Main headlines from this issue

Annual report to congress: Offsets see historic low as COVID-19 takes its toll

US suppliers’ offset activities have reached historic lows. In 2020, the figures declined across almost all metrics, including the number of new agreements, the value of the agreements, and the number of US firms and foreign countries involved. We break down the 26th annual report to Congress on the impact of offsets in the defence trade.

Australia: Offset demands may have “perverse effect” on productivity

Australia’s attempts to promote local industry are hindering military preparedness and undermining industrial productivity, says Rob Bourke, a former economic advisor to the Department of Defence. Domestic builds can be “can be an extraordinarily expensive way to create far fewer jobs than initial impressions.” Bourke’s 12-page report for the Australian Strategic Policy Institute draws on government data and historical trends to compare the costs and benefits of offset obligations.

Polish-British frigates to include technology transfer

Poland’s military modernisation is moving ahead at pace.

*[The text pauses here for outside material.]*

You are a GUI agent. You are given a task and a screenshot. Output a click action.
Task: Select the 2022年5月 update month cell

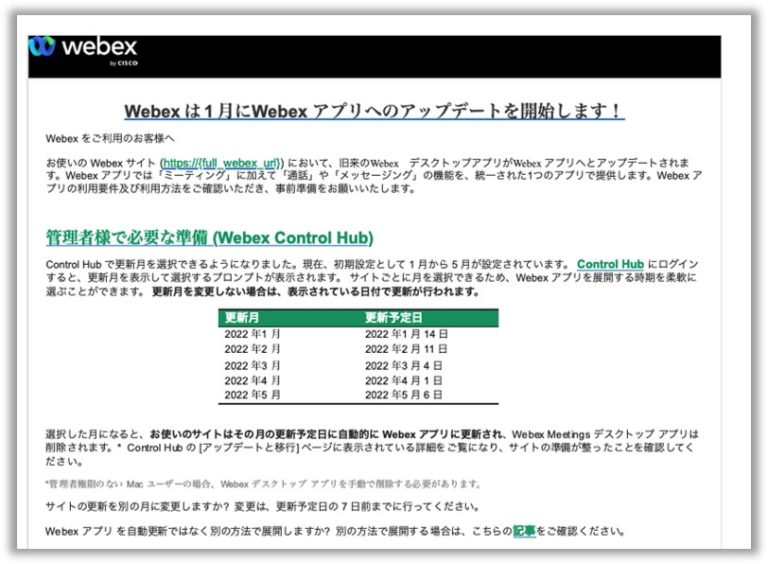click(x=252, y=395)
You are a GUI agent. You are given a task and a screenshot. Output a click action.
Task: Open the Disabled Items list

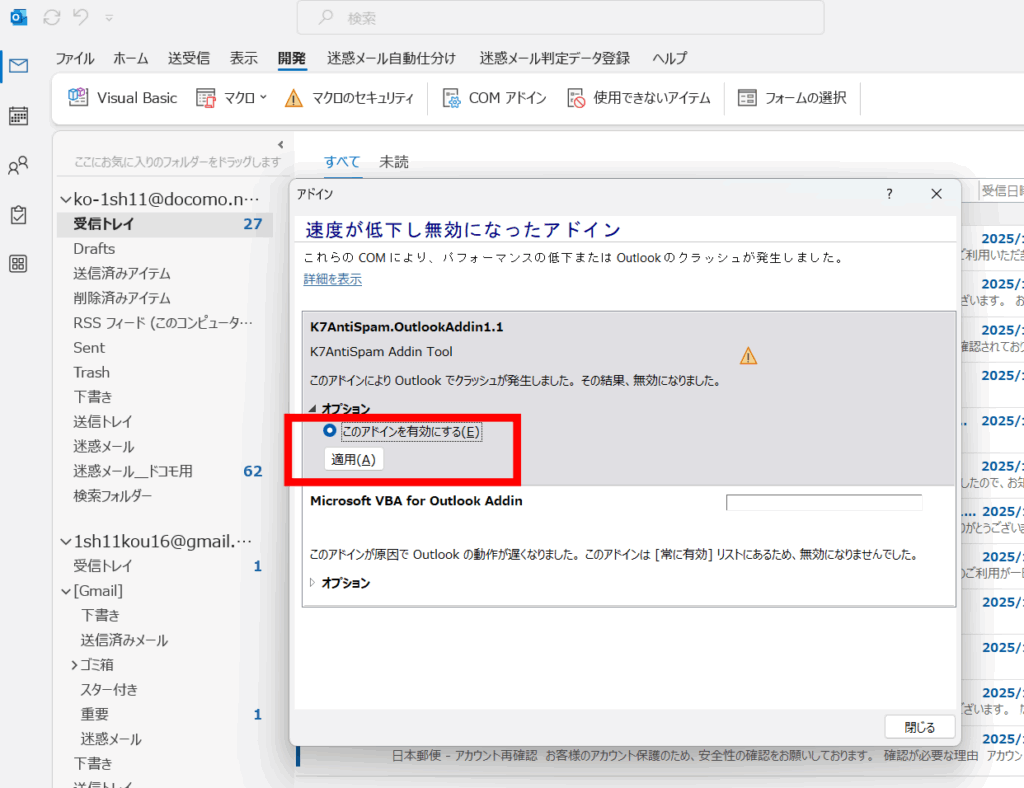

The country has signed two offset contracts with Babcock linked to the procurement of three multi-role frigates under the Miecznik (Swordfish) requirement.

Thailand to receive Israeli rocket launcher technology

The Thai Defence Technology Institute (DTI) and the Royal Thai Navy’s Naval Research and Development Office (NRDO) are partnering with Israel’s Elbit Systems to develop a localised version of Elbit’s multi-calibre PULS rocket launcher.

Offsets cause mixed feelings among Korean analysts

A report published by the Korean daily Financial News comes to two conflicting conclusions about the costs and benefits of offset policies. The commentary was published on 5 August and features insights from academia, industry, and government-affiliated trade centres.

Bell offers Korea technology transfer despite communication mishap

Bell Textron has submitted a formal offer to the Defence Acquisition Program Administration (DAPA) for the domestic production of AH-1Z Viper attack helicopters. This is reportedly Bell’s third attempt at offering technology after DAPA ignored two proposals sent via email last year, apparently because the messages were not formally addressed to the right individuals.